LT Project: In-memory DB based Records

The RefLibraryBookRecord and BaseLibraryBookRecord should be discussed together.

The BaseLibraryBookRecord is a record designed for the in-memory database when one is used. It is not an implementation of the ILibraryBookRecord general interface: it has no specific interfaces for querying, printing, or searching the data it contains, although it does support a general-purpose processing call.

class BaseLibraryBookRecord

{

public:

explicit BaseLibraryBookRecord(const std::string &inRec);

constexpr bool

operator<(const BaseLibraryBookRecord &inRec) const

{

return this < &inRec;

}

ILibraryBookRecord *createRecord(const IFieldAdderSet &inAdder,

const bool inBreakOutCollections,

const bool inBreakoutTags) const;

constexpr int

getId() const

{

return m_bookId;

}

void process(std::function<void(const ELibraryRecord, const std::string &)>

inVal) const;

// Used in unit testing

void print(std::ostream &outStream) const;

private:

std::vector<std::pair<ELibraryRecord, std::string>> m_fields;

int m_bookId = 0;

};

Note that the storage type is a vector and not a map. As everything that happens to this happens via iteration, having a storage format with better iteration properties makes a difference. Even when referenced in the derived RefLibraryBookRecord, iteration dominates over searching.

The constructor looks rather like that for LibraryBookRecord, except that there is less done to special fields -- only the ID is extracted -- and the storage type is, of course different.

BaseLibraryBookRecord::BaseLibraryBookRecord(const std::string &inRec)

{

boost::char_separator<char> theSeparator("\t", "", boost::keep_empty_tokens);

ELibraryRecord type = ELibraryRecord::Book_Id;

boost::tokenizer<boost::char_separator<char>> tokens(inRec, theSeparator);

std::ranges::for_each(tokens, [&](const auto &inVal) {

if (!inVal.empty())

{

m_fields.push_back(std::make_pair(type, inVal));

if (type == ELibraryRecord::Book_Id)

{

m_bookId = std::stoi(inVal);

}

else if (type == ELibraryRecord::Primary_Author)

{

m_fields.push_back(std::make_pair(type, "Anonymous"s));

}

else if (type == ELibraryRecord::Primary_Author_Role)

******

(REQUIRED WORK):
a) From the LT Project page on in-memory DB based records, list each member function declared in the public section of BaseLibraryBookRecord, leaving out the constructor.
b) Give what follows in the LT Project page on in-memory DB based records, picking up right after its last line.

(STORED DATA):
******

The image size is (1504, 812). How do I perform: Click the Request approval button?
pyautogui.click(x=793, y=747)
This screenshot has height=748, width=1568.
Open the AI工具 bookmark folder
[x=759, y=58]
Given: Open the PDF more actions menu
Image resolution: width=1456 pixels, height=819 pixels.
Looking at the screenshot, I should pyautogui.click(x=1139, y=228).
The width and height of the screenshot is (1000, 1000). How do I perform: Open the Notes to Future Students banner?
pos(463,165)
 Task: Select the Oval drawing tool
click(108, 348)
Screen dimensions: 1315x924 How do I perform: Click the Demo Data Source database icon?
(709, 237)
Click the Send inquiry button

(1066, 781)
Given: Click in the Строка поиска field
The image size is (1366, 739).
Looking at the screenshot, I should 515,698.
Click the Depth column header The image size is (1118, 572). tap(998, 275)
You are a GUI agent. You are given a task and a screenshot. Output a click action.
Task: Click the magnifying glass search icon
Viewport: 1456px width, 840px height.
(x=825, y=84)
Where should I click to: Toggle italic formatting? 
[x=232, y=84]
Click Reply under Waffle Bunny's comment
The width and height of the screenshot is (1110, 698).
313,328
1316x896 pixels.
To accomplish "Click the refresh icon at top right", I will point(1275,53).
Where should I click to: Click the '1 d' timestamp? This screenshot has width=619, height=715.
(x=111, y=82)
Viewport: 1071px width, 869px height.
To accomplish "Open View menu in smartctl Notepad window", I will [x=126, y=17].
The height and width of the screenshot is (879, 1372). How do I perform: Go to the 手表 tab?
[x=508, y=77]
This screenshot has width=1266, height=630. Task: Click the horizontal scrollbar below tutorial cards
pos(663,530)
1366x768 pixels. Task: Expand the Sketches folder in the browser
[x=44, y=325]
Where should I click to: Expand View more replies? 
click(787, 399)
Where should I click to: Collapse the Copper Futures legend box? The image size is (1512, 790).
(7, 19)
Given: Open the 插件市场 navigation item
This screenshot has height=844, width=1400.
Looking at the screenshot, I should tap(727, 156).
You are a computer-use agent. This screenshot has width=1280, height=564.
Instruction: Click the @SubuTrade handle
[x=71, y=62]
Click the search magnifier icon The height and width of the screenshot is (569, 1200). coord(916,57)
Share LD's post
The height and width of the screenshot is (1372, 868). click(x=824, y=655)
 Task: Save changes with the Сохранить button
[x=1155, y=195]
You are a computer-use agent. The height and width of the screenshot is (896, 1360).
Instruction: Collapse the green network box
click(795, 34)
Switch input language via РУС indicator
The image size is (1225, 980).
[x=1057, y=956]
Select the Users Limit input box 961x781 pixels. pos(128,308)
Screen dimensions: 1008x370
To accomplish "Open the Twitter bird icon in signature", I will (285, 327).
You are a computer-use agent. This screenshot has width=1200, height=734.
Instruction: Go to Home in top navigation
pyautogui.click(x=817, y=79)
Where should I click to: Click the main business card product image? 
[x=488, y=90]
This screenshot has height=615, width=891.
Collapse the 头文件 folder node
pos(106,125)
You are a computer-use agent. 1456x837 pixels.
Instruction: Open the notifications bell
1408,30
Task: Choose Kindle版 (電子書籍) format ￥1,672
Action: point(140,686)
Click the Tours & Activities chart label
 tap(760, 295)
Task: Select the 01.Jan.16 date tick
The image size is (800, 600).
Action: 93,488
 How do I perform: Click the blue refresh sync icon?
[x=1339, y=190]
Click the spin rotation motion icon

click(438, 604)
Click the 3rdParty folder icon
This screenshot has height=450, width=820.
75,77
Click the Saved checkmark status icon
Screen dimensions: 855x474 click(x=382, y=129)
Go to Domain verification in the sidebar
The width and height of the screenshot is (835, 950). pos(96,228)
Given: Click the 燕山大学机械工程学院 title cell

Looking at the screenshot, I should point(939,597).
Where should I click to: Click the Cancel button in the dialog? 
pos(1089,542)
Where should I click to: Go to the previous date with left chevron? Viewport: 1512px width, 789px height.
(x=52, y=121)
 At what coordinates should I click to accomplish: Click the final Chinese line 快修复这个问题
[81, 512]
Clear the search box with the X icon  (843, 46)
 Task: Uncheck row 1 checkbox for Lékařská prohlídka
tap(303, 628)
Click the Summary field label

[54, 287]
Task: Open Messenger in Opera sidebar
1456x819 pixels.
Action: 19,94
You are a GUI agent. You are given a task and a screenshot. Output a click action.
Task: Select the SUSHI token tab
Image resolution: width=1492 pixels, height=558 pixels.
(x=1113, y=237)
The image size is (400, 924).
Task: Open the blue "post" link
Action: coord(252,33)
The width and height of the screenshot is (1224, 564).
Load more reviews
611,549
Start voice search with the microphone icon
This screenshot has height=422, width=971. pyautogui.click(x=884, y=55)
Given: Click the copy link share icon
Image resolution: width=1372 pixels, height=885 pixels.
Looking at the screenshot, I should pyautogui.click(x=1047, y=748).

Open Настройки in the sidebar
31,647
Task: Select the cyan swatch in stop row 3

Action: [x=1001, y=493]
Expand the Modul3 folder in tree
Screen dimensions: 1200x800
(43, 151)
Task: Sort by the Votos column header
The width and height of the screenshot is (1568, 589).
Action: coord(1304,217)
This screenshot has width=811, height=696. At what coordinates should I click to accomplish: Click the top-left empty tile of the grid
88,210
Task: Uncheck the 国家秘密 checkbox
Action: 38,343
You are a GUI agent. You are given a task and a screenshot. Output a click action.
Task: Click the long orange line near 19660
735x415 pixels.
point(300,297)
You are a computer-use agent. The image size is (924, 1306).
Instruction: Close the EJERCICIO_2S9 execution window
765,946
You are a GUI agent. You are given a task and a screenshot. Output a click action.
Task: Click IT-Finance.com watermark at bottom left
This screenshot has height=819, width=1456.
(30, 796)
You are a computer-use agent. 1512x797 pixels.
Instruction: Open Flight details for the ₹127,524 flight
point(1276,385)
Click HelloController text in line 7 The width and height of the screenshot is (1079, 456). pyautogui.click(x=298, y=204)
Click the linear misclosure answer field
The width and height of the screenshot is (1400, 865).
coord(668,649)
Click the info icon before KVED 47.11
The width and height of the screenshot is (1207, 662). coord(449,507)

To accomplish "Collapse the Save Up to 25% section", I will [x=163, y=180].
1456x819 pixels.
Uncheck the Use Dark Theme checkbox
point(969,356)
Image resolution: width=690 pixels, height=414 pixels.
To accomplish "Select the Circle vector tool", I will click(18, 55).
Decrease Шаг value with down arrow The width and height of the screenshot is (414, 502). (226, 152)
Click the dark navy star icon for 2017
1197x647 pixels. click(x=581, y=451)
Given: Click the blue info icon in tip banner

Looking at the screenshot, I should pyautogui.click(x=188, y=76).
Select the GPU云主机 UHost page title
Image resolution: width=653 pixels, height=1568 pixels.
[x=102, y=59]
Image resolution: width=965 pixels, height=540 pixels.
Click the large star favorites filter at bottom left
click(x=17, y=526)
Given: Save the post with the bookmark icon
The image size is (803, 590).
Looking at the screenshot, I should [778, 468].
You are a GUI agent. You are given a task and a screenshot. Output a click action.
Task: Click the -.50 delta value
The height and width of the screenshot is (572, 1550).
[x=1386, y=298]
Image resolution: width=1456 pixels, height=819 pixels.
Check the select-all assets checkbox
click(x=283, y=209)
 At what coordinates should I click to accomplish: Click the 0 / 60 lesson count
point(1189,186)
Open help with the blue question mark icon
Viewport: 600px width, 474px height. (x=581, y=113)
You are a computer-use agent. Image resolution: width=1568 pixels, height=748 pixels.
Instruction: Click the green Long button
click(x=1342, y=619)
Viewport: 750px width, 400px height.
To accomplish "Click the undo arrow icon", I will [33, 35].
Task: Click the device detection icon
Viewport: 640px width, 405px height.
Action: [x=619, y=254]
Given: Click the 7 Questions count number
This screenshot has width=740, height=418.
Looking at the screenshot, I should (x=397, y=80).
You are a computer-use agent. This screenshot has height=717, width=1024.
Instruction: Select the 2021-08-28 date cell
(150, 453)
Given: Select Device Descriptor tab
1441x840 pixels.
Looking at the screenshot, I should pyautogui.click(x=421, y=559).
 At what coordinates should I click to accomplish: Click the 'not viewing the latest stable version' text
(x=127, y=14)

******

(ANSWERS TO THE EXERCISES):
a) operator<, createRecord, getId, process, print

b)
{

m_fields.push_back(std::make_pair(type, "Author"s));

}

type = increment(type);

});

}

The two methods which tie this to the actual LibraryBookRecord types are the general process() function --

void BaseLibraryBookRecord::process(

std::function<void(const ELibraryRecord, const std::string &)> inFunc)

const

{

std::ranges::for_each(m_fields, [&inFunc](const auto& inVal) {

inFunc(inVal.first, inVal.second);

});

}

-- which is used in one constructor for LibraryBookRecord and the createRecord() function --

ILibraryBookRecord *

BaseLibraryBookRecord::createRecord(const IFieldAdderSet &inAdder,

const bool inBreakOutCollections,

const bool inBreakoutTags) const

{

auto rec = new RefLibraryBookRecord(

std::ranges::ref_view(m_fields), getId(), inAdder, inBreakOutCollections,

inBreakoutTags);

rec->setIsOnHeap(true);

return rec;

}

-- which returns a RefLibraryBookRecord allocated on the heap. (note that when an in-memory database is used, this is the *only* implementation of ILibnraryBookRecord which is used. Note that we take a ref_view; the RefLibraryBookRecord (as we shall see) takes ownership of the view. It would be possible to optimize the construct by filtering out records never used in the configuration of the record, but, to be honest, performance issues are not such as to make doing such a filtering step particularly helpful.

RefLibraryBookRecord is a template; it can hold any collection or view whose record type has two fields, ELibraryRecord, and std::string, and which support the std::tuple style of access (so any of std::pair, std::tuple, or a handcrafted struct would work). As written, it ends up holding a ref_view to the vector in the base record. As written, because it moves the argument in, it could also take an owning copy of the vector, but copying it would defeat the purpose. Holding a view in a class is a cheap way avoids any significant copy penalty.

template <typename T> class RefLibraryBookRecord : public ILibraryBookRecord

{

class IAllocationStrategy

{

public:

virtual ~IAllocationStrategy() {}

virtual RefLibraryBookRecord *

getHeapAllocatedCopy(RefLibraryBookRecord &inVal) const = 0;

};

public:

RefLibraryBookRecord(T &&inRec, const int inId,

const IFieldAdderSet &inAdder,

const bool inBreakOutCollections,

const bool inBreakoutTags)

: m_fields(std::move(inRec)),

m_secondaryData(inId, inAdder.isBibliographic()),

m_allocationStrategy(&s_StackStrategy)

{

AdderScoper scoper(inAdder, m_secondaryData);

std::ranges::for_each(m_fields, [&](auto const &inVal) {

auto [type, val] = inVal;

inAdder.processField(m_secondaryData, type, val);

m_secondaryData.expandEntry(inBreakOutCollections, inBreakoutTags, type,

val);

});

m_secondaryData.rationalizeTitleSortOffset();

}

void printField(const ELibraryRecord inRec,

IFormatterWrapper &inFormatter) const override

{

if (IsAuthorExtensionField(inRec))

return;

if (isUnderReconsideration())

inFormatter.markAsUnderReconsideration();

std::ranges::for_each(m_fields, [&](const auto &inKey) {

auto [type, val] = inKey;

if ((type == inRec) && !handleSpecialTypes(inFormatter, inRec, val))

inFormatter.format(inRec, val);

});

}

void printAll(IFormatterWrapper &inFormatter) const override

{

if (isUnderReconsideration())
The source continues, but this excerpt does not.